> **INSTRUCTIONS TO FOLLOW**:
What follows is a listing to be repeated in full and without alteration.

> **MATERIAL FOR THIS TASK**:
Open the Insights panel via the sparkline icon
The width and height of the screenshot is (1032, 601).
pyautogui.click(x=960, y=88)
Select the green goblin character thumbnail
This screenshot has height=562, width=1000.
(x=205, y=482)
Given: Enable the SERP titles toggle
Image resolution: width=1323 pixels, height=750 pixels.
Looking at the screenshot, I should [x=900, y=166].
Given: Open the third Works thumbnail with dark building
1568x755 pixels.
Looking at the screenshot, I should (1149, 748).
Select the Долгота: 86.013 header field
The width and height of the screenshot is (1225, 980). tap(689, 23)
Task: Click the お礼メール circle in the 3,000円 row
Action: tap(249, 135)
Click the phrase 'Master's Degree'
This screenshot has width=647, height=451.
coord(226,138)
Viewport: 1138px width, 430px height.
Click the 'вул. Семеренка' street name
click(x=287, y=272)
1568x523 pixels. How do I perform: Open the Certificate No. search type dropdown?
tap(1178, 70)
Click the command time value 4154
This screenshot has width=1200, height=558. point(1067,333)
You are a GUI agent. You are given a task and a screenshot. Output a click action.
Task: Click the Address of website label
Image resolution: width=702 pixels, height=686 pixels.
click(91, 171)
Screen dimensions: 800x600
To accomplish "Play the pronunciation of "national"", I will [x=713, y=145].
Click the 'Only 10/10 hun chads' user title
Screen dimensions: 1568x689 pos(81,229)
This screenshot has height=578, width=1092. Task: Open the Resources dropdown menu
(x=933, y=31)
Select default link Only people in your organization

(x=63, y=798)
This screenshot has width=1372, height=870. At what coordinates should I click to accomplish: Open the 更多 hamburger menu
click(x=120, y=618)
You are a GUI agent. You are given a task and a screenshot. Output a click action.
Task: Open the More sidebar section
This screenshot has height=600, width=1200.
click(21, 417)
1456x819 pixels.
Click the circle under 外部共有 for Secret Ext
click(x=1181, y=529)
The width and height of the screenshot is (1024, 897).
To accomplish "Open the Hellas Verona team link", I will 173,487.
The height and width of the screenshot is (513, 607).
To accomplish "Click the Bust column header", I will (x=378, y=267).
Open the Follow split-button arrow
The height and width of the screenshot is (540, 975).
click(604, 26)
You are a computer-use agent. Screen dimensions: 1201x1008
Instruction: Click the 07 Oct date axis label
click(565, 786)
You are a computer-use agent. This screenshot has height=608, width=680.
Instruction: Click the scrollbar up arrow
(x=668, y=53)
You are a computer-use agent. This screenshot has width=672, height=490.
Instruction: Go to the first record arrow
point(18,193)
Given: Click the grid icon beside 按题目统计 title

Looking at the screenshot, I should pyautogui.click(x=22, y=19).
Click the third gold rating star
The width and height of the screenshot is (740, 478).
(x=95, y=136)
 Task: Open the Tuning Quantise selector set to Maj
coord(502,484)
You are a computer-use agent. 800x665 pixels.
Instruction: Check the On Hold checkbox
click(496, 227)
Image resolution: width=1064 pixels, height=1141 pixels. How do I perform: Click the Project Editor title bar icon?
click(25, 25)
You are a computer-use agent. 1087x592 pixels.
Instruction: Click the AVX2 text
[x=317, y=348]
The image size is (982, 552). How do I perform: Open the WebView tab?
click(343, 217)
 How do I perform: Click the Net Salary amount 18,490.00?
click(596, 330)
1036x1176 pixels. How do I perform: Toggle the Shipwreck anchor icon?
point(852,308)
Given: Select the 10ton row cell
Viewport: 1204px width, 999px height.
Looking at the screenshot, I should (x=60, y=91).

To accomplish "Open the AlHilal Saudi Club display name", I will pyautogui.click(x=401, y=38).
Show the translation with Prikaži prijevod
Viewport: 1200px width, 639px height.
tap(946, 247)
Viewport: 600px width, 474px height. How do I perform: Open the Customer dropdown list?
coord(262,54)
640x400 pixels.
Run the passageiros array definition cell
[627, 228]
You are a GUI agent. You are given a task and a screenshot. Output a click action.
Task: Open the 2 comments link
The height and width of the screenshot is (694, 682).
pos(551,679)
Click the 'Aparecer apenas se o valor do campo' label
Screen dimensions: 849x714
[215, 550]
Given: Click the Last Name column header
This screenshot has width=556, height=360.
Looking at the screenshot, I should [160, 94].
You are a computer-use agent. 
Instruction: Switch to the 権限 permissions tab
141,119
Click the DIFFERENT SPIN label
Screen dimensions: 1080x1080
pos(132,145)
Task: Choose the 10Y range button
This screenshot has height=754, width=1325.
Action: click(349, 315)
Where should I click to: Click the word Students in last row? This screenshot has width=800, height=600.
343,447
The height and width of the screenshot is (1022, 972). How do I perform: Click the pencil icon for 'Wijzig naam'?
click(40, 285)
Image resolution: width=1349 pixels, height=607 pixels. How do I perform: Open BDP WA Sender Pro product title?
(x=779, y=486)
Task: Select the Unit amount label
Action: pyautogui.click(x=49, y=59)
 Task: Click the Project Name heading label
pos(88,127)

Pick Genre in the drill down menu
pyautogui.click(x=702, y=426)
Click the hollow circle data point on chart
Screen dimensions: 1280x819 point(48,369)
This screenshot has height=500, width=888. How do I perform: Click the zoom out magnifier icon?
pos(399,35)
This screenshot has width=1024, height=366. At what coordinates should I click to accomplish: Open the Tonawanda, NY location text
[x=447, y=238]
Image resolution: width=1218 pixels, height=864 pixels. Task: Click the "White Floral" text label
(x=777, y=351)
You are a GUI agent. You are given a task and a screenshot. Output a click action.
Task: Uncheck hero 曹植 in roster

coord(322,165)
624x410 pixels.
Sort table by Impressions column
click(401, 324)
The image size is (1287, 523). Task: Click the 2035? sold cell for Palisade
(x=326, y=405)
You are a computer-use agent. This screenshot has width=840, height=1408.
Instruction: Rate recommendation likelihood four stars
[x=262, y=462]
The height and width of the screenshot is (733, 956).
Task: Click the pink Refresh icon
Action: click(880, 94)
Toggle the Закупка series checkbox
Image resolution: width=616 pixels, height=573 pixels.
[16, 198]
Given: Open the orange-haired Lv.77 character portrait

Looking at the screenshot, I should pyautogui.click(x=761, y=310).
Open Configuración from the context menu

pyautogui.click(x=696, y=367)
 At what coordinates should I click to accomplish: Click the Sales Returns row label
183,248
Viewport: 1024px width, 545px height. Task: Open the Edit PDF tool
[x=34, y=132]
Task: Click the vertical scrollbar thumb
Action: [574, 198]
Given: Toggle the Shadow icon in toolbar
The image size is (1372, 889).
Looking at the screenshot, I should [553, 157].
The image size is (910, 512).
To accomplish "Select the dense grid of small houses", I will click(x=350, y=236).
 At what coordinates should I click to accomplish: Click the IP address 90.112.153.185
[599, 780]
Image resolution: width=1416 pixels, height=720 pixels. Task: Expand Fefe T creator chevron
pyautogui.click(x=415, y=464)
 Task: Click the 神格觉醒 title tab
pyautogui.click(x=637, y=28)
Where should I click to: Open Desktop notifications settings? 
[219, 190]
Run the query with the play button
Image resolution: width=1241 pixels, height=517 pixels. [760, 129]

> **ANSWER TO THE PROBLEM**:
Open the Insights panel via the sparkline icon
The width and height of the screenshot is (1032, 601).
pyautogui.click(x=960, y=88)
Select the green goblin character thumbnail
This screenshot has height=562, width=1000.
(x=205, y=482)
Given: Enable the SERP titles toggle
Image resolution: width=1323 pixels, height=750 pixels.
Looking at the screenshot, I should [x=900, y=166].
Given: Open the third Works thumbnail with dark building
1568x755 pixels.
Looking at the screenshot, I should (1149, 748).
Select the Долгота: 86.013 header field
The width and height of the screenshot is (1225, 980). tap(689, 23)
Task: Click the お礼メール circle in the 3,000円 row
Action: tap(249, 135)
Click the phrase 'Master's Degree'
This screenshot has width=647, height=451.
coord(226,138)
Viewport: 1138px width, 430px height.
Click the 'вул. Семеренка' street name
click(x=287, y=272)
1568x523 pixels. How do I perform: Open the Certificate No. search type dropdown?
tap(1178, 70)
Click the command time value 4154
This screenshot has width=1200, height=558. point(1067,333)
You are a GUI agent. You are given a task and a screenshot. Output a click action.
Task: Click the Address of website label
Image resolution: width=702 pixels, height=686 pixels.
click(91, 171)
Screen dimensions: 800x600
To accomplish "Play the pronunciation of "national"", I will [x=713, y=145].
Click the 'Only 10/10 hun chads' user title
Screen dimensions: 1568x689 pos(81,229)
This screenshot has height=578, width=1092. Task: Open the Resources dropdown menu
(x=933, y=31)
Select default link Only people in your organization

(x=63, y=798)
This screenshot has width=1372, height=870. At what coordinates should I click to accomplish: Open the 更多 hamburger menu
click(x=120, y=618)
You are a GUI agent. You are given a task and a screenshot. Output a click action.
Task: Open the More sidebar section
This screenshot has height=600, width=1200.
click(21, 417)
1456x819 pixels.
Click the circle under 外部共有 for Secret Ext
click(x=1181, y=529)
The width and height of the screenshot is (1024, 897).
To accomplish "Open the Hellas Verona team link", I will 173,487.
The height and width of the screenshot is (513, 607).
To accomplish "Click the Bust column header", I will (x=378, y=267).
Open the Follow split-button arrow
The height and width of the screenshot is (540, 975).
click(604, 26)
You are a computer-use agent. Screen dimensions: 1201x1008
Instruction: Click the 07 Oct date axis label
click(565, 786)
You are a computer-use agent. This screenshot has height=608, width=680.
Instruction: Click the scrollbar up arrow
(x=668, y=53)
You are a computer-use agent. This screenshot has width=672, height=490.
Instruction: Go to the first record arrow
point(18,193)
Given: Click the grid icon beside 按题目统计 title

Looking at the screenshot, I should pyautogui.click(x=22, y=19).
Click the third gold rating star
The width and height of the screenshot is (740, 478).
(x=95, y=136)
 Task: Open the Tuning Quantise selector set to Maj
coord(502,484)
You are a computer-use agent. 800x665 pixels.
Instruction: Check the On Hold checkbox
click(496, 227)
Image resolution: width=1064 pixels, height=1141 pixels. How do I perform: Click the Project Editor title bar icon?
click(25, 25)
You are a computer-use agent. 1087x592 pixels.
Instruction: Click the AVX2 text
[x=317, y=348]
The image size is (982, 552). How do I perform: Open the WebView tab?
click(343, 217)
 How do I perform: Click the Net Salary amount 18,490.00?
click(596, 330)
1036x1176 pixels. How do I perform: Toggle the Shipwreck anchor icon?
point(852,308)
Given: Select the 10ton row cell
Viewport: 1204px width, 999px height.
Looking at the screenshot, I should (x=60, y=91).

To accomplish "Open the AlHilal Saudi Club display name", I will pyautogui.click(x=401, y=38).
Show the translation with Prikaži prijevod
Viewport: 1200px width, 639px height.
tap(946, 247)
Viewport: 600px width, 474px height. How do I perform: Open the Customer dropdown list?
coord(262,54)
640x400 pixels.
Run the passageiros array definition cell
[627, 228]
You are a GUI agent. You are given a task and a screenshot. Output a click action.
Task: Open the 2 comments link
The height and width of the screenshot is (694, 682).
pos(551,679)
Click the 'Aparecer apenas se o valor do campo' label
Screen dimensions: 849x714
[215, 550]
Given: Click the Last Name column header
This screenshot has width=556, height=360.
Looking at the screenshot, I should [160, 94].
You are a computer-use agent. 
Instruction: Switch to the 権限 permissions tab
141,119
Click the DIFFERENT SPIN label
Screen dimensions: 1080x1080
pos(132,145)
Task: Choose the 10Y range button
This screenshot has height=754, width=1325.
Action: click(349, 315)
Where should I click to: Click the word Students in last row? This screenshot has width=800, height=600.
343,447
The height and width of the screenshot is (1022, 972). How do I perform: Click the pencil icon for 'Wijzig naam'?
click(40, 285)
Image resolution: width=1349 pixels, height=607 pixels. How do I perform: Open BDP WA Sender Pro product title?
(x=779, y=486)
Task: Select the Unit amount label
Action: pyautogui.click(x=49, y=59)
 Task: Click the Project Name heading label
pos(88,127)

Pick Genre in the drill down menu
pyautogui.click(x=702, y=426)
Click the hollow circle data point on chart
Screen dimensions: 1280x819 point(48,369)
This screenshot has height=500, width=888. How do I perform: Click the zoom out magnifier icon?
pos(399,35)
This screenshot has width=1024, height=366. At what coordinates should I click to accomplish: Open the Tonawanda, NY location text
[x=447, y=238]
Image resolution: width=1218 pixels, height=864 pixels. Task: Click the "White Floral" text label
(x=777, y=351)
You are a GUI agent. You are given a task and a screenshot. Output a click action.
Task: Uncheck hero 曹植 in roster

coord(322,165)
624x410 pixels.
Sort table by Impressions column
click(401, 324)
The image size is (1287, 523). Task: Click the 2035? sold cell for Palisade
(x=326, y=405)
You are a computer-use agent. This screenshot has width=840, height=1408.
Instruction: Rate recommendation likelihood four stars
[x=262, y=462]
The height and width of the screenshot is (733, 956).
Task: Click the pink Refresh icon
Action: click(880, 94)
Toggle the Закупка series checkbox
Image resolution: width=616 pixels, height=573 pixels.
[16, 198]
Given: Open the orange-haired Lv.77 character portrait

Looking at the screenshot, I should pyautogui.click(x=761, y=310).
Open Configuración from the context menu

pyautogui.click(x=696, y=367)
 At what coordinates should I click to accomplish: Click the Sales Returns row label
183,248
Viewport: 1024px width, 545px height. Task: Open the Edit PDF tool
[x=34, y=132]
Task: Click the vertical scrollbar thumb
Action: [574, 198]
Given: Toggle the Shadow icon in toolbar
The image size is (1372, 889).
Looking at the screenshot, I should [553, 157].
The image size is (910, 512).
To accomplish "Select the dense grid of small houses", I will click(x=350, y=236).
 At what coordinates should I click to accomplish: Click the IP address 90.112.153.185
[599, 780]
Image resolution: width=1416 pixels, height=720 pixels. Task: Expand Fefe T creator chevron
pyautogui.click(x=415, y=464)
 Task: Click the 神格觉醒 title tab
pyautogui.click(x=637, y=28)
Where should I click to: Open Desktop notifications settings? 
[219, 190]
Run the query with the play button
Image resolution: width=1241 pixels, height=517 pixels. [760, 129]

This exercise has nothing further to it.